I apologize if the title to this post is not too clear. I was reading Jech's Set Theory and I came across Theorem 2.8: "If $W_1$ and $W_2$ are well-ordered sets, then exactly one of the following three holds: (i) $W_1$ is isomorphic to $W_2$; (ii) $W_1$ is isomorphic to an initial segment of $W_2$; (iii) $W_2$ is isomorphic to an initial segment of $W_1$."
I tried to produce a proof on my own and I came across the following argument, which I know to be sketchy at best but which I do wonder if can be in any way formalized. My idea was basically: Consider $W_1$ and grab its least element, $w_0$, our isomorphism, $f$, shall then contain the pair $(w_0, w'_0)$, with $w'_0$ the least element in $W_2$. Now, consider $W_1 \setminus w_0$, and grab its least element, $w_1$. $f$ shall now also contain $(w_1, w'_1)$, with $w'_1$ the least element in $W_2 \setminus w'_0$.
This process of "pairing" could continue indefinitely, adding pair after pair to our function $f$ such that it is still order-preserving. I would say that, as each element of $w \in W_1$ is the least element of $W_1 \setminus \{x \in W_1 : x < w\}$, each pair will eventually be considered, but this is clearly false as such an intuition seems only to hold for sets of the "countable" type where one may reasonably expect to "eventually" reach the desired $w$.

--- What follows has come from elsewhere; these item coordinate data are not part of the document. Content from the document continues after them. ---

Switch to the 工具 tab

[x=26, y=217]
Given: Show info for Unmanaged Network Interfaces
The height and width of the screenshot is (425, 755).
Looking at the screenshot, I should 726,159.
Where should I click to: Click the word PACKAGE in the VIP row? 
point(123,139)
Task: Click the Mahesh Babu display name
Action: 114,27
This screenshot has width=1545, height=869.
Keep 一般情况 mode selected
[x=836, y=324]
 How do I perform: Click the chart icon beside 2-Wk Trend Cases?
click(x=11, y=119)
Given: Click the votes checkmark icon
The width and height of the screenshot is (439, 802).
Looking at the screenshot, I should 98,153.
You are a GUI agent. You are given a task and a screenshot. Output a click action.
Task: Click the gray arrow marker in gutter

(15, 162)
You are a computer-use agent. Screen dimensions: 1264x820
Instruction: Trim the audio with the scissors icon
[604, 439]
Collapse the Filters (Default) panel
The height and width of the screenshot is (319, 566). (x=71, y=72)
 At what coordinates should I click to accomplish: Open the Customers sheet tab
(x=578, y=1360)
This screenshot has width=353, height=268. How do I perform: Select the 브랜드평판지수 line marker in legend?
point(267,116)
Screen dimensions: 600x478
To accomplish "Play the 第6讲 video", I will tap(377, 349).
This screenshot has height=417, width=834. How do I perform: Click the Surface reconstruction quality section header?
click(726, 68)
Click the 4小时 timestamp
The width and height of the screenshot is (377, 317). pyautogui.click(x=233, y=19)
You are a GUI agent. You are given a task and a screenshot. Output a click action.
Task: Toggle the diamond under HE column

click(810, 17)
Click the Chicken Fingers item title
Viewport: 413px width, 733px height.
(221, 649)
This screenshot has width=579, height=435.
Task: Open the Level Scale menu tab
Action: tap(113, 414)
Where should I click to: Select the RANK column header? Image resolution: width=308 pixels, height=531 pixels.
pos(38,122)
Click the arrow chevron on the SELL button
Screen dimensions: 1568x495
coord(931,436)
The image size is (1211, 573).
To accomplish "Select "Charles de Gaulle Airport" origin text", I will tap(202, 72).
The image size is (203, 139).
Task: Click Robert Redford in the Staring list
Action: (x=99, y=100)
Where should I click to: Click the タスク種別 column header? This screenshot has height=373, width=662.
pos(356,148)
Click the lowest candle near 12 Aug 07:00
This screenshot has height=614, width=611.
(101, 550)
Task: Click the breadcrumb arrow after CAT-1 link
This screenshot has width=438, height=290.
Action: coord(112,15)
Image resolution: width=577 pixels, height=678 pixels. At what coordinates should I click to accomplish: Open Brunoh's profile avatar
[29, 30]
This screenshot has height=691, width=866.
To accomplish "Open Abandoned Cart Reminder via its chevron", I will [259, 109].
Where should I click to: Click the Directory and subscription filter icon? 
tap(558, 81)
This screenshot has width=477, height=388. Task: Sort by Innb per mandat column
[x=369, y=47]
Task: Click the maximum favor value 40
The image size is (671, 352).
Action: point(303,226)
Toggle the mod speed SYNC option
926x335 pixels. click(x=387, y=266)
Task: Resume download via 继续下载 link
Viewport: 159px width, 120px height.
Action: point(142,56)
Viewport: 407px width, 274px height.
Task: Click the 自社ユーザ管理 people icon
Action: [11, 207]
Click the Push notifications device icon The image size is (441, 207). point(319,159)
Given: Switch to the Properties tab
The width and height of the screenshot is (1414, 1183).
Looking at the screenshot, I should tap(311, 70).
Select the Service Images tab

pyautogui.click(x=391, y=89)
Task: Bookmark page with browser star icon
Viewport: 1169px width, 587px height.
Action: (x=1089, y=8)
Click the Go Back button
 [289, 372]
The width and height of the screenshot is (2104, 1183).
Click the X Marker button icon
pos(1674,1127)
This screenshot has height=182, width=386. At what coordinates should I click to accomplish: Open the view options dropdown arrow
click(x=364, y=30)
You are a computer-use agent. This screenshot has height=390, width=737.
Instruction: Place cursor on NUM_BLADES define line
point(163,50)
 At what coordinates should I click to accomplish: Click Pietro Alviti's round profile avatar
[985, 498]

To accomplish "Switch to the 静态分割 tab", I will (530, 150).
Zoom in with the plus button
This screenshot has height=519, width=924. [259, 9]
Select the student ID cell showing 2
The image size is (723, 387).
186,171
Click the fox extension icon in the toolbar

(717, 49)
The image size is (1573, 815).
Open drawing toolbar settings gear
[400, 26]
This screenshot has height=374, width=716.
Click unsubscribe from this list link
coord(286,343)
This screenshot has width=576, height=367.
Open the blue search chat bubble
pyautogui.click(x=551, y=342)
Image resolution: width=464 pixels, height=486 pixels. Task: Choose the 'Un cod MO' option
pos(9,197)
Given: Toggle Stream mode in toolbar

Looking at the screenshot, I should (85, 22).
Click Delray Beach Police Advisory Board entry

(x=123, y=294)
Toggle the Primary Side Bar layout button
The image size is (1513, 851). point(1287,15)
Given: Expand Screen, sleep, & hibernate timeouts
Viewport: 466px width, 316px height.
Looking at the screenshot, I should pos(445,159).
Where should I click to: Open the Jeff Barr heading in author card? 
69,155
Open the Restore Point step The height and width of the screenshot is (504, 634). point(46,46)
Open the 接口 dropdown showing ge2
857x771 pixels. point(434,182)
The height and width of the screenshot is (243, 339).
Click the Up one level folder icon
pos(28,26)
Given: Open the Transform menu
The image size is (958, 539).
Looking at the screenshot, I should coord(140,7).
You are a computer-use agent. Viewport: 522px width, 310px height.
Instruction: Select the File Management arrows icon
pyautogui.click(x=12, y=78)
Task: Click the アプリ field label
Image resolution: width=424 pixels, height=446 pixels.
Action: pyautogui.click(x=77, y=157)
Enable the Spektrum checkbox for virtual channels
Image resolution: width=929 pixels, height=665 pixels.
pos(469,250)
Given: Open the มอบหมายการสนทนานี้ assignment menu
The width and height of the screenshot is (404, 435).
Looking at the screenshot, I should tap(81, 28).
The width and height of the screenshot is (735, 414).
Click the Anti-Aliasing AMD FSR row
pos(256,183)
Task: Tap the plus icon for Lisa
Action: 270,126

Thus, there is the crux of my issue. Such an argument could only possibly hold for countable $W_1$, right? The moment $W_1$ is uncountable, one stops being able to "iteratively" produce such constructions (transfinitely?), and similarly stops being able to produce such arguments of the sort "I construct $S_0$ first, then $S_1$, then... $\longrightarrow$ my solution is $S = \bigcup S_n$."
Is this sort of uncountably infinite construction strategy ever viable? Can it perhaps be formalized via the Axiom of Choice? Perhaps one could justify the existence of the set of pairs $(w_i, w'_i)$ with the above described property (each is, in some way, the $i$th least element of its respective set, all other $i - 1$ least elements removed) through the existence of a choice function acting over the subset ($\in \mathcal{P}(W_1 \times W_2)$) containing exactly such pairs?
I know these questions are probably really dumb or misguided at best, but I am just starting on the topic and honestly I still am yet to fully wrap my head around axioms like Choice or Replacement and when (and when not) one is able to perform these sort of "infinitary" arguments.
Many thanks in advance for any and all answers!
Your intuition for how this works is correct here.
We match up the least element $w_0\in W_1$ to the least element $v_0\in W_2,$ then match up the least element $w_1\in W_1-\{w_0\}$ to the least element $v_1\in W_2-\{v_0\}$, "and so on". Eventually, we'll run out of elements of one or the other sets and we'll have an initial segment embedding of one into the other (or an isomorphism if they both run out at the same stage).
We needn't stop after countably many stages: we can just match up the least element of $W_1-\{w_0,w_1,\ldots\}$ to the least element of $W_2-\{v_0,v_1,\ldots\}$ and keep going.
The problem is in making this idea completely rigorous. This is most naturally viewed as construction by transfinite recursion on the ordinals. For example, we'd want to call the pair in the previous paragraph $w_\omega,v_\omega,$ and the next one $w_{\omega+1}, v_{\omega+1}.$
But Jech doesn't cover transfinite recursion for a few more pages. And this rigidity theorem is fundamental, in that it is used at several points before then. So this necessitates the somewhat more obscure proof that Jech gives. Nonetheless, if you read the proof carefully, you'll see that it is essentially the same idea, only taking care to avoid the informal hand-wavy argument that will later be justifed through transfinite recursion.
On a side note, Jech's book probably isn't the best place to learn the basics, since it can be a bit brief. I'd suggest either Hrbacek/Jech or Devlin's "The Joy of Sets".